This article first appeared in the Albany Times Union on April 29, 2020.
Professional organizer Jes Marcy is also an avid gardener. The COVID-19 quarantine has turned many people toward gardening. Jes has advice for the unexperienced.
Are you thinking of starting a garden this year? You are not alone. I attempted to place my yearly seed order a few weeks back and quickly learned that toilet paper is not the only thing hard to come by these days. Seed companies report record-high sales and long backlogs processing orders. Indeed, springtime social distancing is spurring a rebirth of the victory garden.
Backyard gardening has been a passion of mine since my college roommate grew a tomato plant on our patio 20 years ago. Ironically, this passion is not fueled by mastery, but by new and different challenges that are presented year after year. When it comes to growing your veggies, I've learned that you never stop learning.
If you have your seeds in hand but are not sure where to start, read on as I share some of my more significant lessons from the past two decades.
Beware of the allure to plant more.
It happens so innocently. Your growing-tomatoes-for-dummies search leads you straight into the quarter-acre homesteading movement. Suddenly your one packet of seeds seems woefully inadequate, and it looks like that tree in the backyard is going to have to go.

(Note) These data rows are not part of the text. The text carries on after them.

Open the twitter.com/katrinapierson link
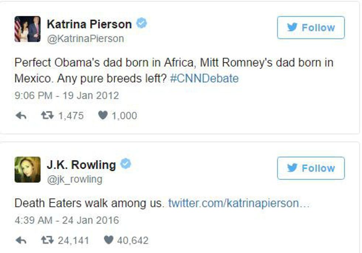This screenshot has width=362, height=253. point(239,204)
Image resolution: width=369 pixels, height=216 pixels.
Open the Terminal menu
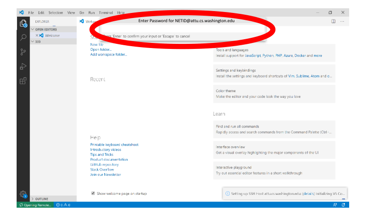point(106,12)
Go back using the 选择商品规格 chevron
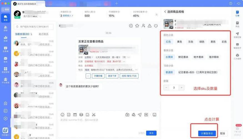 click(165, 12)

Before you call the tree guy, consider this: You might not even like gardening. New backyard gardeners should start small. There are so many variables that can affect the outcome of your backyard vegetable patch. You can always expand in the future when you have a better sense of the unique advantages and disadvantages or your specific location.
Opt for raised beds.
You have two options with garden beds: dig down into your existing soil, or add a raised bed on top of your lawn. Go for the raised bed. It's far easier to fill a bed with a quality topsoil/compost mix then it is to till, test, and improve the existing soil.
I recommend starting with no more than a few raised beds (max size: 4 foot by 8 foot). Make sure those beds are in a spot that gets at least six hours of direct sunlight during the summer. (And if that requires removing a tree, consider getting a plot at your local community garden for a season first!)

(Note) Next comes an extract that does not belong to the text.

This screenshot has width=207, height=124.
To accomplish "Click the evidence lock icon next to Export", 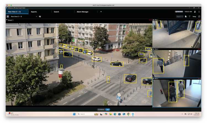I will [x=186, y=17].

Direct plant seedlings into your outdoor garden bed.
Despite the current rush on seeds, I'd advise any new gardener to fill raised beds with seedlings from a nursery instead. Here's why:
Successfully starting seeds at home requires more than a sunny window and an empty egg carton. Commercial greenhouses use artificial light, added heat, and additional airflow to create ideal growing conditions for seedlings. This process is started months in advance. When it's finally time to bring the seedlings to market, they are transitioned from the greenhouse to life outside (a process called "hardening off"). When you purchase seedlings for your garden, you are purchasing thriving plants that are already 6-8 weeks old.
When you start plants from seed in your raised bed, you will find vegetable seeds germinate and grow at a rate equal to or slower than weeds, leaving you with work to do well before there are any vegetables in sight. When you plant a seedling in your garden bed, you can mulch around the plant immediately, which dramatically reduces weeds, helps to retain moisture and adds essential minerals to the soil.
When you are growing a small number of vegetables, there is no cos -benefit to buying seeds over seedlings. Accounting for time and materials, the difference between a $2 seed pack and $3 ready-to-plant 6-pack of seedlings is negligible.
Always keep your soil covered.
It's hard to overstate the benefits of adding mulch to a vegetable garden. I prefer to use a thick layer (4-inch minimum) of grass clippings as mulch since it's easily accessible, it's free, and gathering it counts as your workout for the day.
Secure your perimeter.
There is an old gardening adage about planting seeds: One for the weather/ One for the crow/ One to wither/ And one to grow. Crows are hardly a problem for the average Capital District backyard gardener, but deer, groundhogs, and neighborhood cats can become quite a nuisance. Consider adding some form of inexpensive DIY protection to your garden. A simple Google search will reveal lots of ideas worth trying.
Plant mini-varieties of vegetables you already love.
Gardening is a game of patience, which can be difficult in a world of instant gratification. Give yourself some quick wins by growing short-season vegetables (like baby salad greens) or mini-varieties of your favorite vegetables (like cherry tomatoes, a mini bell pepper blend, baby beets or small varieties of eggplant or zucchini). Always choose to grow vegetables you already know and love.
Growing your own vegetables can be a gratifying experience that goes beyond the tomato. Enjoying time in the sunshine, nurturing plants, and learning a new skill set are all stress-reducing activities. That's reason enough to start planting!